(再谈novelle,观察自然与文艺创作,以及席勒的弱点)
歌德答应今晚给我看novelle的结尾部分。我六点半去到他那儿,发现他独自待在他安静的工作室里。我坐到他身边的桌旁,先谈了最近的一些新闻,随后他就站起来,把我想读的手稿递给我,说:
“这是结尾,你读吧。”
我读起来,这时候歌德一会儿在房里踱来踱去,一会儿在壁炉旁边站一站。我无声地默念着,跟往常一样。
手稿前一部分结束时的场面是:在一座古城堡废墟的围墙外,在一棵百年老山毛榉下,那头雄狮正躺着晒太阳,人们已开始做以暴力制服它的准备。侯爵正打算派猎手们去对付它,外乡人却恳求别伤害他的狮子,说他有把握用温和的办法把狮子引诱回笼子里去。他讲,这个孩子可以用悦耳的歌声和甜美的笛音把事情办成。侯爵恩准了他,在布置了必要的安全措施之后,便带着随从驱马回城里去了。霍诺里奥率领着一群猎手把守住路口,准备万一狮子下山来时用火把将它吓回去。由城堡的看守领着,母亲和孩子攀登山上的废墟;在废墟背面的围墙下,躺着那头雄狮。
他们的打算是逗引那头猛兽,使它进入城堡宽阔的院坝。这时母亲和看守已藏在楼上坍塌了一半的骑士厅中,孩子则穿过院坝边上幽暗的院门,朝躺在外边的狮子走去。接着是充满紧张期待的寂静,孩子的笛声止住了,谁也不知道他出了什么事。
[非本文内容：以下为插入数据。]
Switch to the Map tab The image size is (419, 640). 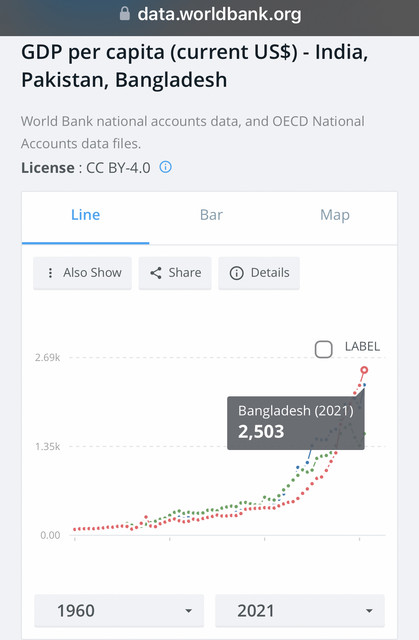(335, 215)
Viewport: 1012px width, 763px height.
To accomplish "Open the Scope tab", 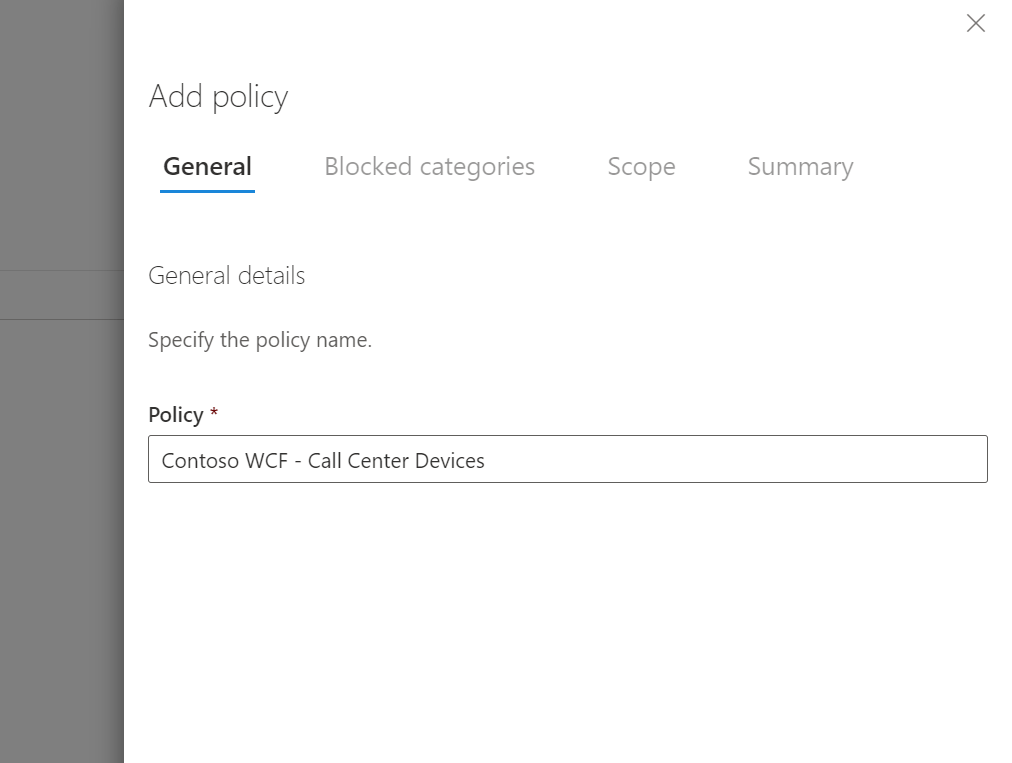I will [641, 167].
城堡看守责怪自己不曾一块儿去,孩子的母亲却镇定自若。
终于笛声又响了起来;人们听见它越来越近,越来越近,接着男孩儿也穿过围墙的幽深门洞回到院坝里,那头雄狮则拖着沉重的步子,驯顺地跟在他的身后。他俩围着院坝转了一圈,孩子随后选块太阳地坐了下来,狮子也安详地躺在他身旁,还将自己的一只大脚爪搭在男孩儿怀里。它的脚掌扎进了一根刺,孩子替它拔了出来,然后解下自己脖子上的小绸巾,把雄狮的脚爪包扎起来。
母亲和看守从楼上的骑士厅目睹着这一切,心中感到极大的快慰。眼下有了安全感的雄狮变得十分驯顺;为了安抚这头猛兽,男孩儿一会儿吹笛一会儿唱歌,就在他悦耳动人的虔诚歌声中,结束了novelle讲的故事:
天使喜欢好孩子们,
不让他们产生恶念,
帮助他们完成善行。
虔诚的意念和乐曲,
打动了林中的暴君,
它偎在主的爱子膝前,
永不离开这幼弱的人。
读到这样一个结尾我不能不感动,但却不知道该讲什么好;它让我喜出望外,却又并不满足。我觉得它太平静,太理想,太诗意;至少该让其他人物再亮亮相,把结尾的内容展开展开。
歌德发现我心存疑惑,便企图帮我打消。他说:
“如果结束时再让其他人物出场,那小说结尾就变得平淡无奇啦。一切都已了结,他们还能做什么,说什么?侯爵带着随从们骑马回到了城里,那儿需要他的帮助;霍诺里奥一听上边的狮子已经没危险,就会率领猎手们跟来;外乡人呢,也将马上搬来铁笼子,用它把雄狮运回城里去。这些事情统统在预料之中,因此没必要说,没必要铺陈。否则就平平淡淡喽。
“一个理想的,甚至诗意的结尾,却有必要,却很必须;要知道,外乡人满怀激情的一席话已经近乎一篇散文诗,我必须将它提高,必须进一步采用抒情诗,是的,甚至过渡到歌唱本身。
“为了用一个比喻说明这篇小说的情节发展,”歌德继续说,“你不妨想象从地里的树根长出一枝绿色枝干,不久又从这强壮的干茎向四周发出肥大的绿叶,到最后便开出来一朵花。这花开得出乎人的意料,开得令人喜出望外,但是一定得开;既然生根发芽、枝繁叶茂都为了开花,没了花一切全都白费。”
听到这里我舒了口气,心中顿觉豁然开朗,并开始预感到这篇小说的奇妙布局多么出色。